I like these experiences told of Seafoam. I've been using it since high school.


----------



## Fusco (Apr 26, 2021)

Love it ! I also use it as a "pre cleaner" on my guns to loosen up residues and help stop corrosion if I cant finish the job promptly.


----------



## thepumpguysc (Jan 25, 2015)

Yes, u r correct, the sea foam got to the metering valve and loosened it up, to allow the fuel to “run”..
Did u buy the “mini kit” off eBay to reseal the top cover.?? It costs between 9 & 12.00 w free shipping.
It comes with all the seals and gaskets to reseal the top cover..


----------



## Fusco (Apr 26, 2021)

thepumpguysc said:


> Yes, u r correct, the sea foam got to the metering valve and loosened it up, to allow the fuel to “run”..
> Did u buy the “mini kit” off eBay to reseal the top cover.?? It costs between 9 & 12.00 w free shipping.
> It comes with all the seals and gaskets to reseal the top cover..


Yes I did buy the top seal kit Amazon, thanks for the reply.


----------



## HarveyW (Sep 15, 2014)

Fusco must be a seafoam salesman....


----------



## Fusco (Apr 26, 2021)

How much does it pay?
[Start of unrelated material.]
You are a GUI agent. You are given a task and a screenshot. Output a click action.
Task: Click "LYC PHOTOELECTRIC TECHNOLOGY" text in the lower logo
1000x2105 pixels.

I can use some cash to rebuild the hydraulics HA HA HA!


----------



## Hacke (Feb 22, 2011)

It seems to be a fantastic product, what Sea Foam product(s) are you referring to?








Sea Foam | Makers of Sea Foam Motor Treatment & Other Engine Products


Sea Foam makes the awesome Sea Foam Motor Treatment and other quality Sea Foam products for all types of gas and diesel engines! Trusted since 1942.



seafoamworks.com





The main ingredient in many of their products is pale oil. Are pale oil and baby oil the same thing?


----------



## pogobill (Jan 31, 2012)

Well, I don't sell Seafoam, but I do use it. I'm happy with the results I get from my old tractors sitting for long periods.


----------



## Fusco (Apr 26, 2021)

I use Seafoam Motor Treatment only, don't know about any other products or pale oil either. Thanks


----------



## HarveyW (Sep 15, 2014)

There's a multitude of additive products to "fix" your engine. Here are but a few:

*The Best Oil Additives to Keep Your Engine in Great Condition*

By Patrick Rall Mar 19, 2021

_Main image credit: Egorov Artem / Shutterstock.com_
Most drivers know that regular oil changes are necessary to maintain the life and performance of their vehicle. For many people, changing the oil and filter every 3,000 miles is the norm, but improvements in lubrication technology have led to oils that can safely be used for longer periods of time. Simply changing your oil on a regular mileage-based schedule will go a long way in insuring that your vehicle runs well for years, but there are easy ways to care for your engine internals.
Engine oil additives can help improve the performance and longevity of your engine in a variety of ways. Most improve the viscosity of the engine oil. Some also provide a coating of sorts to the engine internals and others help break up and flush out sludge. There are even some that serve as additives for other types of automotive fluids. Best of all, you just add them to your engine oil.
All of these additives are helpful in some way, but there are enough to fill an entire aisle at your local auto parts store. That can lead to some confusion, especially among drivers who haven’t shopped for oil additives before.
In this article, we help narrow down those options as we look at the best oil additives on the market.
*Table of contents

1. Editor's Pick: Lucas Heavy Duty Oil Stabilizer*

If you have ever spent any time in a large auto parts retailer, you have likely seen the Lucas Heavy Duty Oil Stabilizer display. It is small, but impactful, with two sets of gears under a plastic cover, each attached to a crank handle. One set of gears has only engine oil while the other has engine oil with Lucas Heavy Duty Oil Stabilizer. When you turn the crank handle for each, you can see how much better the oil with the Lucus additive coats. Also, when you stop cranking, you can see how well the gears remain coated when the oil drains down.
Unlike some of the other products you’ll find further down our list, this Lucas product isn’t about coating the engine in a space age material. Instead, it modifies the engine oil, making it a bit thicker and stickier. This helps to keep metal surfaces within the engine coated without any foreign solids or acids.
I have used Lucas Heavy Duty Oil Stabilizer in many of my own vehicles and it works wonders. If you have a little valvetrain noise, this oil stabilizer will often help to quiet that issue. If you would like your oil pressure to be a bit higher in an older vehicle, Lucas Heavy Duty Oil Stabilizer is the answer. Best of all, you will generally see immediate results in the oiling system.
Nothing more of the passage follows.